Using the records below, quote only the span that opens with the line containing "Image resolution: width=270, height=2576." and closes with the line containing "[Facebook share] (382, 1245)", exactly and inclusively.

» Exercise materials:
◇ ◇ ◇

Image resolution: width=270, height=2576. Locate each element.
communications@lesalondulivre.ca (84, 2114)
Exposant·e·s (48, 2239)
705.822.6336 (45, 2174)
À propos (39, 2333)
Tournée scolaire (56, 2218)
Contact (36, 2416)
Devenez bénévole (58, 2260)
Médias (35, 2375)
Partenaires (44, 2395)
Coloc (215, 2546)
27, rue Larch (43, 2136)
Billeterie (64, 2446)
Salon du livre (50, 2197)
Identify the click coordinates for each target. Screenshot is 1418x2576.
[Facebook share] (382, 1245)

◇ ◇ ◇

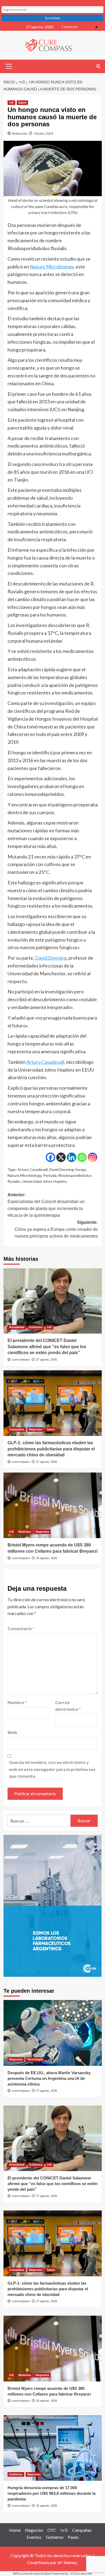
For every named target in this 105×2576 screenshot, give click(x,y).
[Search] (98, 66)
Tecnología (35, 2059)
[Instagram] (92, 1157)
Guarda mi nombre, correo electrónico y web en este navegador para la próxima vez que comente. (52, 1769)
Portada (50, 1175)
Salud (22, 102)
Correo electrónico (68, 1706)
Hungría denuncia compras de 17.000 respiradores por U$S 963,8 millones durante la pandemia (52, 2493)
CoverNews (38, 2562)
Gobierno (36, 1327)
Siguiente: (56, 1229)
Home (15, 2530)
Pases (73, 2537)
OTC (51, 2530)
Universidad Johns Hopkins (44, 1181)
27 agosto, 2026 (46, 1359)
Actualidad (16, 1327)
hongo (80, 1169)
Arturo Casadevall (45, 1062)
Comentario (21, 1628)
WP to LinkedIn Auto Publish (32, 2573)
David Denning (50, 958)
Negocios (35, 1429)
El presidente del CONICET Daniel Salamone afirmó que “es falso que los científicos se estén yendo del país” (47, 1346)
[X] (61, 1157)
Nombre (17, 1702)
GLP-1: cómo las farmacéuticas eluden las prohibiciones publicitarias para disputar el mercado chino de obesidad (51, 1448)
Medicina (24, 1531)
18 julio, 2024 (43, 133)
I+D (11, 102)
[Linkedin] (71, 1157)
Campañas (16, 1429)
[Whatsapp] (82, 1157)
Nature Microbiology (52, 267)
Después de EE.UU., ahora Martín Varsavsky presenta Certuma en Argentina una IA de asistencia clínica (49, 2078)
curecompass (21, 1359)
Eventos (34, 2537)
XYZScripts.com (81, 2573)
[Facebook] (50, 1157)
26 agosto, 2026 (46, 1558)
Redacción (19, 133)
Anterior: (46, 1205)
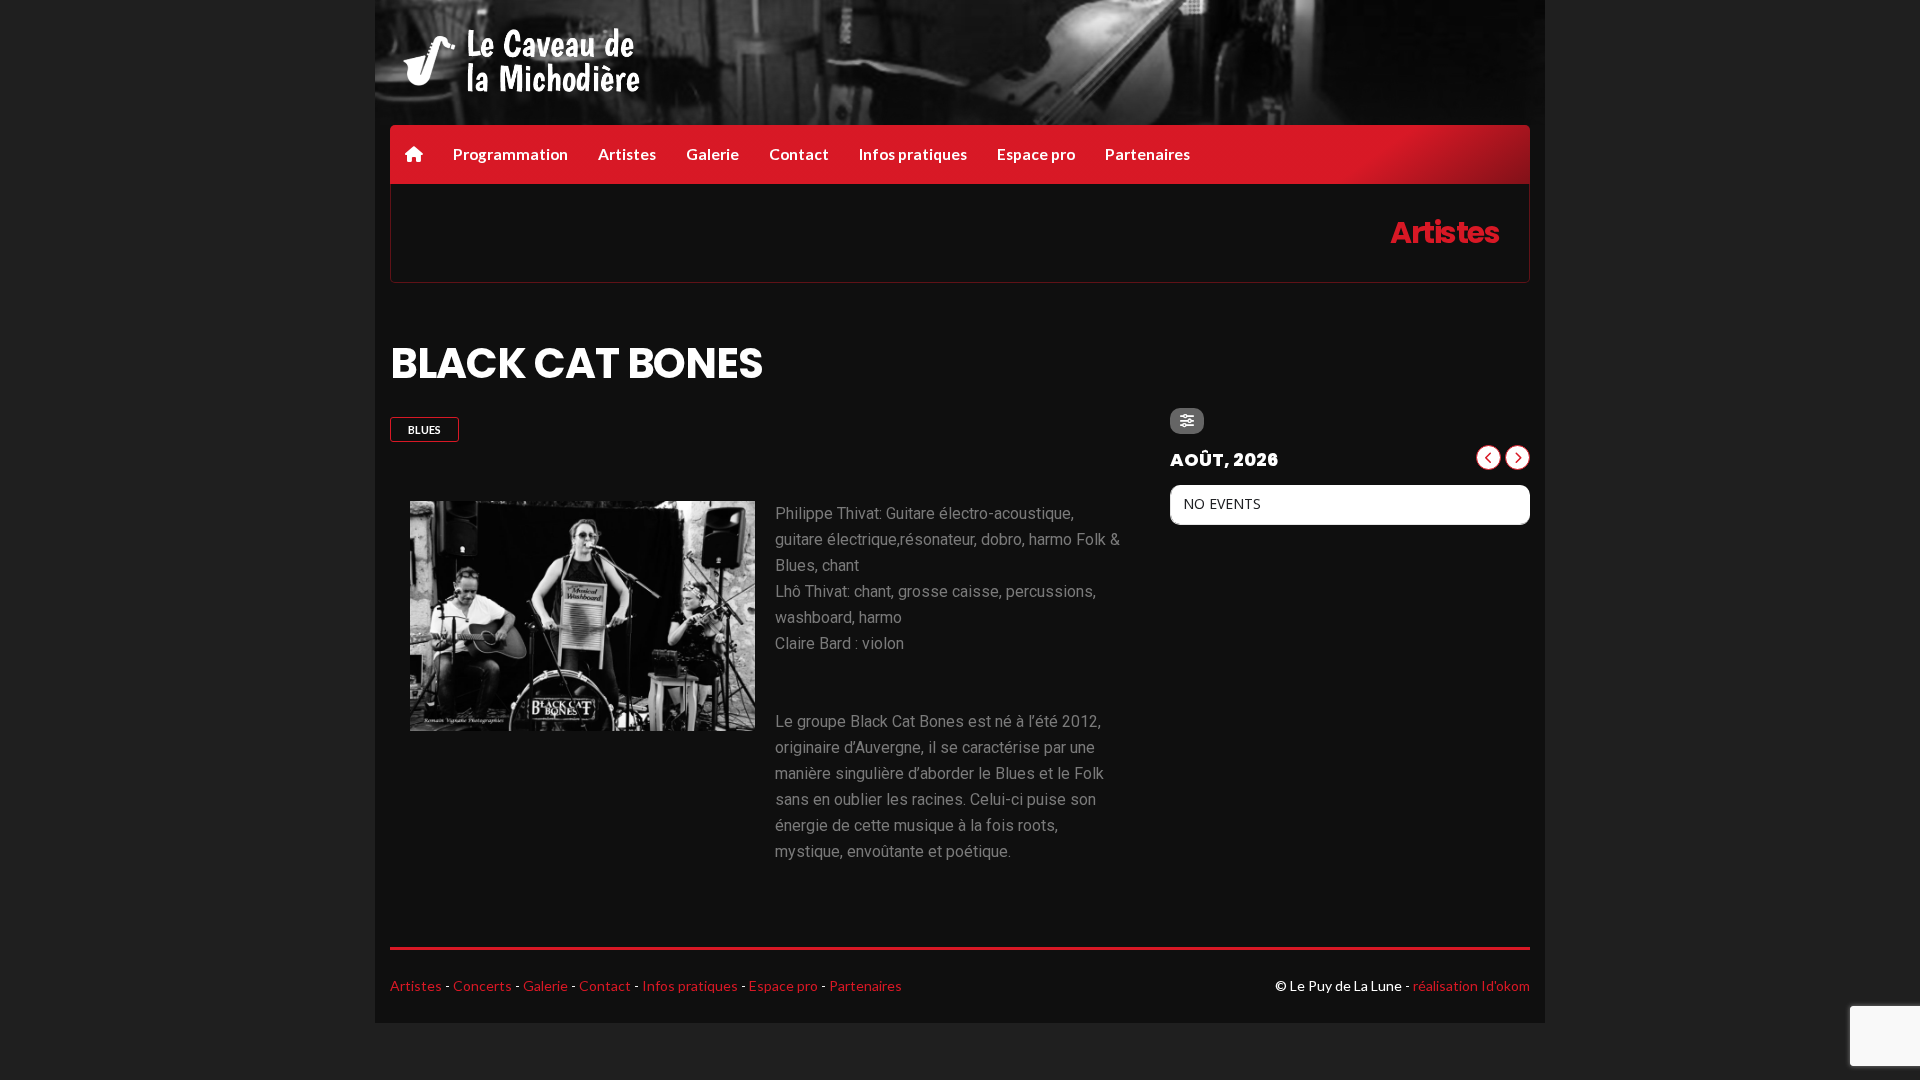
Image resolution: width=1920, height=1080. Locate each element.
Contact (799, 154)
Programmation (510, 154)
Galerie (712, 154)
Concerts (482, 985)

◇ ◇ ◇

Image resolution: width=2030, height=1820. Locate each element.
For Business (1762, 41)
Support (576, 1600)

◇ ◇ ◇

» Reply to the task:
Image resolution: width=270, height=2576. Locate each element.
communications@lesalondulivre.ca (84, 2114)
Exposant·e·s (48, 2239)
705.822.6336 (45, 2174)
À propos (39, 2333)
Tournée scolaire (56, 2218)
Contact (36, 2416)
Devenez bénévole (58, 2260)
Médias (35, 2375)
Partenaires (44, 2395)
Coloc (215, 2546)
27, rue Larch (43, 2136)
Billeterie (64, 2446)
Salon du livre (50, 2197)
Identify the click coordinates for each target. Screenshot is 1418x2576.
[Facebook share] (382, 1245)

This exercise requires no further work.